System: i386, RH7, openssh-server-2.3.0p1-4, kernel 2.2.17
Observed primarily when the ssh client is behind a masquerading firewall.
When the client was idle for a period of time, the firewall would timeout
the connection, leading the client to recognize a dropped connection (when
a key was finally pressed). However, the sshd process that was spawned
did not terminate, even after several hours. KeepAlives are turned on.
This was repeatable for my configuration. (Linux server at home on DSL,
laptop client at work behind firewall.)
This was also observed when an ssh client from a machine with a real IP
address was suddenly disconnected. (Cable unplugged and machine turned
off.) "w" displayed a user idle over 24 hours, well past the tcp
keepalive window of 2 hours.
Of note, the non-open version of sshd used previously (from ssh.com) has
an "IdleTimeout" configuration directive that would terminate connection
after a period of nonuse.

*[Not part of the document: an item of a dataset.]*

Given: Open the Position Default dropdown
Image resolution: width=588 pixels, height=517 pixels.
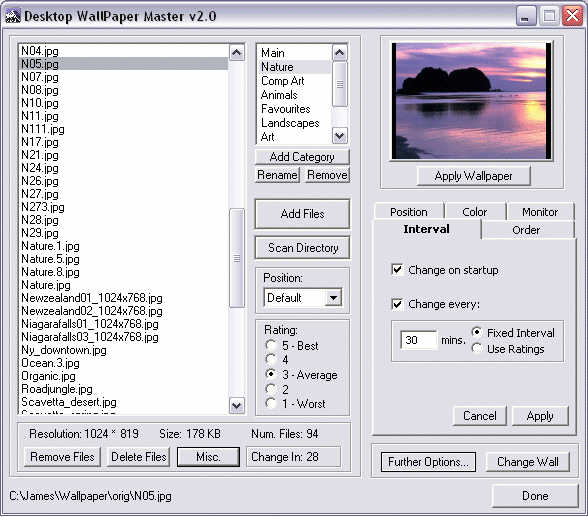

That directive and functionality appears
deprecated (or never included) in openssh. It would be an effective
workaround to the bug described above, as it would recognize no user
activity, even if the TCP keepalive was not functioning correctly for some
Separately, IdleTimeout would be a great feature to have back (as an
option for those system administrators that want it) and should perhaps be
added as a feature request separate from this bug report.
I can't reproduce this with openssh server in the current Fedora Core.